GPT Image 2: OpenAI's Reasoning-Driven Image Model
GPT Image 2 (ChatGPT Images 2.0) brings 99%+ text accuracy, 2K resolution, web-search grounding, and a Thinking mode for character-consistent storyboards.
OpenAI released GPT Image 2 on April 22, 2026 under the product name ChatGPT Images 2.0, replacing its previous GPT Image 1.5 as the company's primary image synthesis model. The model pairs text-to-image generation with O-series reasoning capabilities - two modes let users choose between raw speed and deliberate planning before pixels are drawn. It's a direct attack on the text-rendering gap that has kept image models out of professional design workflows.
TL;DR
- Best at: typography-heavy images, multilingual text, multi-frame comics, and marketing assets where older models garbled words
- Specs: 2K max resolution, up to 8 outputs per run, 3:1 to 1:3 aspect ratios, $0.211 per 1024x1024 at high quality
- Compared to GPT Image 1.5: 2x generation speed, stronger text accuracy, but a cost increase at standard 1024x1024 ($0.211 vs. $0.133)

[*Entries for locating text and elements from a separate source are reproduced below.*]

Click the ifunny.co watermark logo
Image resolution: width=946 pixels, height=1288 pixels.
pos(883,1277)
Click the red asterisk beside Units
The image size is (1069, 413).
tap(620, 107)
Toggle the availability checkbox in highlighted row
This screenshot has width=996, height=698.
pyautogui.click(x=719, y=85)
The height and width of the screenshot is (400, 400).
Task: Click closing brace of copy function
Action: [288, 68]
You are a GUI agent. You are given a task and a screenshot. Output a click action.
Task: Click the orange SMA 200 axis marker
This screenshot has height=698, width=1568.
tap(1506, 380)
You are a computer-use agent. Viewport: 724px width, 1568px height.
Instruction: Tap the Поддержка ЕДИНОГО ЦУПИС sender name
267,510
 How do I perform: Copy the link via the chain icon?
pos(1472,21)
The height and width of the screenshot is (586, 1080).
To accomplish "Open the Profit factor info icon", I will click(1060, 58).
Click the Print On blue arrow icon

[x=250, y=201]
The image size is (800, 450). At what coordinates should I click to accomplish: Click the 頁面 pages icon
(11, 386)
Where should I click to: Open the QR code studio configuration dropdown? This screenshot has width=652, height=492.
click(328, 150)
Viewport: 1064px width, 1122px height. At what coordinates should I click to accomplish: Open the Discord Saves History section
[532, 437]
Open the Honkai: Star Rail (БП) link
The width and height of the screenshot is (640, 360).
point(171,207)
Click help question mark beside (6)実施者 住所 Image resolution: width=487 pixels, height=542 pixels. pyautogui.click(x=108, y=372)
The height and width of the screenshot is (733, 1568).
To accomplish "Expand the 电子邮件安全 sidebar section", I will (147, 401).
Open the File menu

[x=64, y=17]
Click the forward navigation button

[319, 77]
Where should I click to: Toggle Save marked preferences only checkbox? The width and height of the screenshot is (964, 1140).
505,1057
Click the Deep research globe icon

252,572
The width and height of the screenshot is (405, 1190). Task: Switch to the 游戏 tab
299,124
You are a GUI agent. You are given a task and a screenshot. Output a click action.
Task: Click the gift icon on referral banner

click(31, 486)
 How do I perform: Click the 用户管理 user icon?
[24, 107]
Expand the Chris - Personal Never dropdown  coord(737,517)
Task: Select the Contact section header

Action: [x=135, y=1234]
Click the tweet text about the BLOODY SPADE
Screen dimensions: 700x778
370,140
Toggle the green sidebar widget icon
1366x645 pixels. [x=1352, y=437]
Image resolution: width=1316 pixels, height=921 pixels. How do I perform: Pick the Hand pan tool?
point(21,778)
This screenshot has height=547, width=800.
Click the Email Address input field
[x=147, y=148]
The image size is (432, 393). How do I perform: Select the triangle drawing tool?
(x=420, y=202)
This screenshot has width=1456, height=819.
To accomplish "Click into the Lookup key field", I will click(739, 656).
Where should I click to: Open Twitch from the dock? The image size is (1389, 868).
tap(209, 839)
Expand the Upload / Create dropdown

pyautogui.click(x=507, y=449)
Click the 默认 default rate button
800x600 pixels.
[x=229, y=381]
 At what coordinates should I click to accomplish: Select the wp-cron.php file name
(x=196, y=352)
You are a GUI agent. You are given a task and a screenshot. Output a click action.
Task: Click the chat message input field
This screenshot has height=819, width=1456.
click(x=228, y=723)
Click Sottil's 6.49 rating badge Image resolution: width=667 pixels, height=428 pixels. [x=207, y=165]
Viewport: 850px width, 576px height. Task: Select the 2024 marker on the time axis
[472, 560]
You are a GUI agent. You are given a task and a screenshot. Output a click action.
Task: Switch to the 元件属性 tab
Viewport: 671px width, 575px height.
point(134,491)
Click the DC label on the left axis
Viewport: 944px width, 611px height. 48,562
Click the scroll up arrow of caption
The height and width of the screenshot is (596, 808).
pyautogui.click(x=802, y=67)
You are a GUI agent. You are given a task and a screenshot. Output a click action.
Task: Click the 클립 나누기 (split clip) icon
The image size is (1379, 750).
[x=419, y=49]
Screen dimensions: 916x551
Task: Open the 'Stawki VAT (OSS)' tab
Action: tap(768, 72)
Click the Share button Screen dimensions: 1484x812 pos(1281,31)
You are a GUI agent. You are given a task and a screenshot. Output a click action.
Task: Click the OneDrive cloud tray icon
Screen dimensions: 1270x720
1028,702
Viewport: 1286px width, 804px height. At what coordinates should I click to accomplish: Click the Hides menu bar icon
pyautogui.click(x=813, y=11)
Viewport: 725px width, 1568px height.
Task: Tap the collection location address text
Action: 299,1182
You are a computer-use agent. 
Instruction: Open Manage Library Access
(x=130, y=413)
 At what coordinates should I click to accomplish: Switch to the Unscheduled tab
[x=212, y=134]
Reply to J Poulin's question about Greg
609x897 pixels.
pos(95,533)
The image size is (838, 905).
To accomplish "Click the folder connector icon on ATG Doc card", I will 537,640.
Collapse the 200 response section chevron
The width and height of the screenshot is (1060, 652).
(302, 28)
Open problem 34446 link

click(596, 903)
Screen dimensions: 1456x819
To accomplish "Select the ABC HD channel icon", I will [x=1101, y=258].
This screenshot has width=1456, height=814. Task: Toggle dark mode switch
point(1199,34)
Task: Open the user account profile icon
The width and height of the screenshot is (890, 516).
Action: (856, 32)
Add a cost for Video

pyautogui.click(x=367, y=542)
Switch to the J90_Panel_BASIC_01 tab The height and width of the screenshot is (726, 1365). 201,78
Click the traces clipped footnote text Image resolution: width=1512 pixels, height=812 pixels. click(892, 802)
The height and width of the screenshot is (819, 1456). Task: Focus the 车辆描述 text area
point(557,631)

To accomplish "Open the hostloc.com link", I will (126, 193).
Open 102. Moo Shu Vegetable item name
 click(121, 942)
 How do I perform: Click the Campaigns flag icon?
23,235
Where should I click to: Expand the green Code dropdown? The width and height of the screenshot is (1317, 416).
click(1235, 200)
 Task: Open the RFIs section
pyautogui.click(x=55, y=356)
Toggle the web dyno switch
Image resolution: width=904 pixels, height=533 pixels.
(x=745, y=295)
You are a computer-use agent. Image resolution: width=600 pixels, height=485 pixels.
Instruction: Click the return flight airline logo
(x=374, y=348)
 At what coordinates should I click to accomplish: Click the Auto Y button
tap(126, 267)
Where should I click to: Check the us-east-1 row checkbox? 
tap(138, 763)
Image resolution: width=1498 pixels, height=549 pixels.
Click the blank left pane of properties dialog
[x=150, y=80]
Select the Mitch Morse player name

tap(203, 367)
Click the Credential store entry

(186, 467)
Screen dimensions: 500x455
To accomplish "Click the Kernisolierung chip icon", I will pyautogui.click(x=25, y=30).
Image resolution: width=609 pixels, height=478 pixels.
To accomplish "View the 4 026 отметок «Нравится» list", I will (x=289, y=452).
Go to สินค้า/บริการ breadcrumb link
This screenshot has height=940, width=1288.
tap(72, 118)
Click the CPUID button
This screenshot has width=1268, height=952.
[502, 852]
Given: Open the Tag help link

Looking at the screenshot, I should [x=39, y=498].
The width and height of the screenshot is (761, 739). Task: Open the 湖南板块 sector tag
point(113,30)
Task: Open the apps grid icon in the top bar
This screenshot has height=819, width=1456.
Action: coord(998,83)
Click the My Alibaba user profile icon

The model was quietly A/B tested on LM Arena in early April 2026 under adhesive-tape codenames (maskingtape-alpha, gaffertape-alpha, packingtape-alpha) before the official launch. Those blind tests had users noting the tape models made competitors "look like DALL-E." The codename "duct tape" stuck in the community as shorthand for the Instant mode specifically.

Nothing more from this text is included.